Kevin Meynell and Jane Coffin from ISOC participated in the PhNOG Conference 2016 which was held on the 25th of January 2016 in Manila, The Philippines. This was organised by the Department of Science and Technology – Advanced Science and Technology Institute (DOST-ASTI), in partnership with the Philippine Network Operators’ Group (PhNOG) and the Trans-Eurasia Information Network Network Cooperation Center (TEIN*CC) with sponsorship provided by the Internet Society, APNIC, NSRC and others.
The event featured some interesting topics with a mixture of international and local speakers that attracted over 100 attendees. Credit must go to the Programme Committee for putting together such a good programme. The presentations have unfortunately not yet been made publicly available, but we believe they will be published soon and will let you know when they are.
Jane gave a presentation on the Management and Sustainability of IXPs with particular reference to the Philippines Open Internet Exchange (PHOpenIX). Kevin followed this up by providing an overview of Deploy360 and its resources on IPv6, DNSSEC, TLS and secure routing, as well as ISOC’s work in encouraging the development of Best Current Operational Practices (BCOPs) in the different regions around the world. He also introduced MANRS which aims to build a community of security minded operators promoting collaborative responsibility through filtering, anti-spoofing, coordination and global validation actions which elicited some interest from the audience.
It’s worth highlighting a couple of other presentations though. George Michaelson provided another excellent presentation, this time on the state of RPKI. As some may know, RPKI is an exercise in being able to validate that Internet number resources (IP addresses and AS numbers) are held by a particular Local Internet Registry (LIR), with the longer-term goal being secure BGP. George gave some very good examples of how absurdly easy it currently is for bad guys to fake authority in order to hijack or otherwise persuade others to route fake prefixes, and there were at least 2,000 known cases of this happening globally.
APNIC has developed a prototype tool to see which IP address ranges in each country/economy in the Asia-Pacific region are protected by a Route Origin Authorisation (ROA). ROAs attest that particular AS numbers are authorised to originate particular IP prefixes (i.e. specific ranges of IP addresses), and are cryptographically signed by the holders of these resources using RPKI certificates issued by Regional Internet Registries (RIRs) such as APNIC.

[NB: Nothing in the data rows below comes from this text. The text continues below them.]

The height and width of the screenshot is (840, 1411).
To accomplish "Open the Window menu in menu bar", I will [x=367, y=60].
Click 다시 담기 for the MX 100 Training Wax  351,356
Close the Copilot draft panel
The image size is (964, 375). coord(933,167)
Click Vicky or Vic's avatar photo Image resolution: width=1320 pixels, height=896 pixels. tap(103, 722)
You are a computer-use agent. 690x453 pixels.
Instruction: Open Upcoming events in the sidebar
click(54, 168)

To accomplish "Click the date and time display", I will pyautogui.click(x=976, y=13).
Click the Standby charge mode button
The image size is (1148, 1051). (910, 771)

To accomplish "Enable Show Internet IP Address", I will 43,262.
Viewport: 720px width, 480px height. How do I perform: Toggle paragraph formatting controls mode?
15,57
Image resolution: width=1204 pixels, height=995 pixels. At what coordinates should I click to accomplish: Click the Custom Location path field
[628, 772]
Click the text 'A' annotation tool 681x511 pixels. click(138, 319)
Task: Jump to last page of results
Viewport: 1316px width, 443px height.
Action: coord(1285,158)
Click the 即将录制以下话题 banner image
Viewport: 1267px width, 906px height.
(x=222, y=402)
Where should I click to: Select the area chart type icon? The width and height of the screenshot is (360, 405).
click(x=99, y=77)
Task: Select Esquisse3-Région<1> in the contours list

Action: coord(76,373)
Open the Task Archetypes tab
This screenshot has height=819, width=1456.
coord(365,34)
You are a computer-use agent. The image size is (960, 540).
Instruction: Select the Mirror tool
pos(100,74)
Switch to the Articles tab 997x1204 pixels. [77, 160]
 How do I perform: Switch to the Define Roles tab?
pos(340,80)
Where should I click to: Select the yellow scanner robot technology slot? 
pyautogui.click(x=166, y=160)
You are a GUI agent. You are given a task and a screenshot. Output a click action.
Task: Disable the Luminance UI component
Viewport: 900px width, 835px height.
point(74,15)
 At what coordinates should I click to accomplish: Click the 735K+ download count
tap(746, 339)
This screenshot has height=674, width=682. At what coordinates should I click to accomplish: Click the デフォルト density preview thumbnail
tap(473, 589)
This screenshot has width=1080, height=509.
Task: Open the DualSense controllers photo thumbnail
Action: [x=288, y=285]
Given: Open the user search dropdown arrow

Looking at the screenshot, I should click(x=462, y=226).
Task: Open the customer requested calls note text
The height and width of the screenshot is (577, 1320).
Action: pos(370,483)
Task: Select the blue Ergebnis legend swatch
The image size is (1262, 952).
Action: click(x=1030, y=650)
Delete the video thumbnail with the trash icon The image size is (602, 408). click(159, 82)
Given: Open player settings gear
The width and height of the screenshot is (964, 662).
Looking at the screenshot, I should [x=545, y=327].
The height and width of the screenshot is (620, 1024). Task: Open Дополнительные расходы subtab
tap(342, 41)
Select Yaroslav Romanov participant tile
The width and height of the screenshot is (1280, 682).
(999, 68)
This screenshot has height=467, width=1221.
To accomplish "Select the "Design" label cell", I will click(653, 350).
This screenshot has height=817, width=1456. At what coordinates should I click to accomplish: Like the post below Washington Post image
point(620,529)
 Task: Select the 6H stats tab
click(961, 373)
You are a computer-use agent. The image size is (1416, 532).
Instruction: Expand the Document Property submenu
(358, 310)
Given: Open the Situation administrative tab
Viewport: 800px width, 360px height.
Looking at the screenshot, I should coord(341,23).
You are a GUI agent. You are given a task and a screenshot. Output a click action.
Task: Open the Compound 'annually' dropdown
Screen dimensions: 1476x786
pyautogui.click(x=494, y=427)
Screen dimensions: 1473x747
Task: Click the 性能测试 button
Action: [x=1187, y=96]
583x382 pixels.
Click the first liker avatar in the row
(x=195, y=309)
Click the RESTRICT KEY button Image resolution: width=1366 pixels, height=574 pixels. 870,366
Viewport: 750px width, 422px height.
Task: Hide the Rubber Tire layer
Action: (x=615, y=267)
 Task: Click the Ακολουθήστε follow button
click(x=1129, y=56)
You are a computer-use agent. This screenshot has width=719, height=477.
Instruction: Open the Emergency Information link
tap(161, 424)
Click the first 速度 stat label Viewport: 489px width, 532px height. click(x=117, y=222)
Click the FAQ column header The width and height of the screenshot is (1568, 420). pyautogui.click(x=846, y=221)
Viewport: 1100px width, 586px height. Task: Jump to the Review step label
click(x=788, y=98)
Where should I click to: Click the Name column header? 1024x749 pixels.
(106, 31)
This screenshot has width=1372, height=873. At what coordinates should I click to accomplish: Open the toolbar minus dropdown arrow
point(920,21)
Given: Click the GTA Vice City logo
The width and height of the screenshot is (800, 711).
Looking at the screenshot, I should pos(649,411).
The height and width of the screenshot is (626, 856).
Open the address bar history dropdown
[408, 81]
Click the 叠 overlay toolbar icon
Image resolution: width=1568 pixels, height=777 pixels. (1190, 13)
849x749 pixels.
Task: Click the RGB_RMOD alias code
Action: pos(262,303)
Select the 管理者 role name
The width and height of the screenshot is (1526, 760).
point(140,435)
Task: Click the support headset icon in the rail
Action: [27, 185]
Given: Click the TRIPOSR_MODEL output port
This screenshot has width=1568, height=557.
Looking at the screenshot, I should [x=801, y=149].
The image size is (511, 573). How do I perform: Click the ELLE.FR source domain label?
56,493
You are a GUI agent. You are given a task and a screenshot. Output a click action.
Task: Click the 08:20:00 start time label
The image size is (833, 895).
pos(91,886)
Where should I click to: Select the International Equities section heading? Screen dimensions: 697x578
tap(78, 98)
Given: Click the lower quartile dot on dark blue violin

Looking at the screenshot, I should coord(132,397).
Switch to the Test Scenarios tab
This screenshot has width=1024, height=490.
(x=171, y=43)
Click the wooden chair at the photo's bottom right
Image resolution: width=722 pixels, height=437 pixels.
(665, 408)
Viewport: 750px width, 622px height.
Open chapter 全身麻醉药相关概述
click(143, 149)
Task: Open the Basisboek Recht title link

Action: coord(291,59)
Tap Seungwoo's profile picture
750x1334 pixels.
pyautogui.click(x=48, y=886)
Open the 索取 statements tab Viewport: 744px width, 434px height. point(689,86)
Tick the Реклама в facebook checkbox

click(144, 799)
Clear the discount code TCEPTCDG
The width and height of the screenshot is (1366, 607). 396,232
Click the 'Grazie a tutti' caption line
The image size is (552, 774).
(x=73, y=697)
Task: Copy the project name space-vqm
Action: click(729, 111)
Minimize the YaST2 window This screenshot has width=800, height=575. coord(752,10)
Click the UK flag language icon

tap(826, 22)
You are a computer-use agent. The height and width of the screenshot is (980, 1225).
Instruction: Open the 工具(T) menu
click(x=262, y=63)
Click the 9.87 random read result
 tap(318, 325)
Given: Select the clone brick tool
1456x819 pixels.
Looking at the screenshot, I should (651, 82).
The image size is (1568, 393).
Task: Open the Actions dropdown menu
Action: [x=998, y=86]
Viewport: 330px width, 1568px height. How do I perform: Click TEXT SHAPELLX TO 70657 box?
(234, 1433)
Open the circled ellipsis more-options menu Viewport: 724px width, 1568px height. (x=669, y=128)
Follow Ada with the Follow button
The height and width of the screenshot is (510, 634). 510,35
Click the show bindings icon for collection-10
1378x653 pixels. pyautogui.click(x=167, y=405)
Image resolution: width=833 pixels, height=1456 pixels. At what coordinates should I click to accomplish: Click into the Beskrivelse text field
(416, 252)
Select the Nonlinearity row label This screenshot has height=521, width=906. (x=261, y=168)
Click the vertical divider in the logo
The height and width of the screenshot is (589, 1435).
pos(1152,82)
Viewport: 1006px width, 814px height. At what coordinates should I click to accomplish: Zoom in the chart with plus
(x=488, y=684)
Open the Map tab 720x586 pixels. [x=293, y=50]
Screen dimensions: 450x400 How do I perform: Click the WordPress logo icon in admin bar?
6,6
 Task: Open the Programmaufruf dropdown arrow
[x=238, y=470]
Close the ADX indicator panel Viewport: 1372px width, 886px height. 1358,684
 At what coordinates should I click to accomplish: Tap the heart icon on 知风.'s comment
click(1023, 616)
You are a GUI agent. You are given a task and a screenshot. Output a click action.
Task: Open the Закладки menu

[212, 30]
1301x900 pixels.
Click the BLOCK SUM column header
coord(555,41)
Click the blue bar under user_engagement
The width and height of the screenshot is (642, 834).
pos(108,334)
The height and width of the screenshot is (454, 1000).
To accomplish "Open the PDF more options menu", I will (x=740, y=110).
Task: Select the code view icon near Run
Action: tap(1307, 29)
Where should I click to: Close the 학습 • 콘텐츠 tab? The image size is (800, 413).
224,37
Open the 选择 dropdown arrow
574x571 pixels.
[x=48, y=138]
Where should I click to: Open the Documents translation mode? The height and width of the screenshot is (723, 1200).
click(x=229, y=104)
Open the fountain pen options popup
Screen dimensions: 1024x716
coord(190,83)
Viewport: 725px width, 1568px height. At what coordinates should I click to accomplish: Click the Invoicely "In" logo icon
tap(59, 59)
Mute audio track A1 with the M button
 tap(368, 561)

The Philippines actually has quite an impressive number of ROAs in comparison to many other countries/economies, although this still constitutes less than 5% of all prefixes. There needs to be a lot more signed prefixes in order to gain critical mass in being able to undertake reliable checks on who controls the number resources.
Another interesting presentation was from Kam-Sze Yeung on Akamai’s State of the Internet report for 2015. We have previously reported on this, but as a major content delivery network provider, Akamai is able to collate substantial amounts of data on many metrics including connection speeds, network availability, traffic patterns, and IPv6 adoption. Unfortunately, the Philippines does not feature particularly highly on many of the rankings which is no surprise to the local network operators, although is by no means bottom of the league in this respect.
All-in-all it was a useful and informative event to have attended, as well as having the opportunity to make contact with and engage with an active community of network operators. Following the PhNOG event, the ISOC staff also attended the co-located APAN 41 meeting.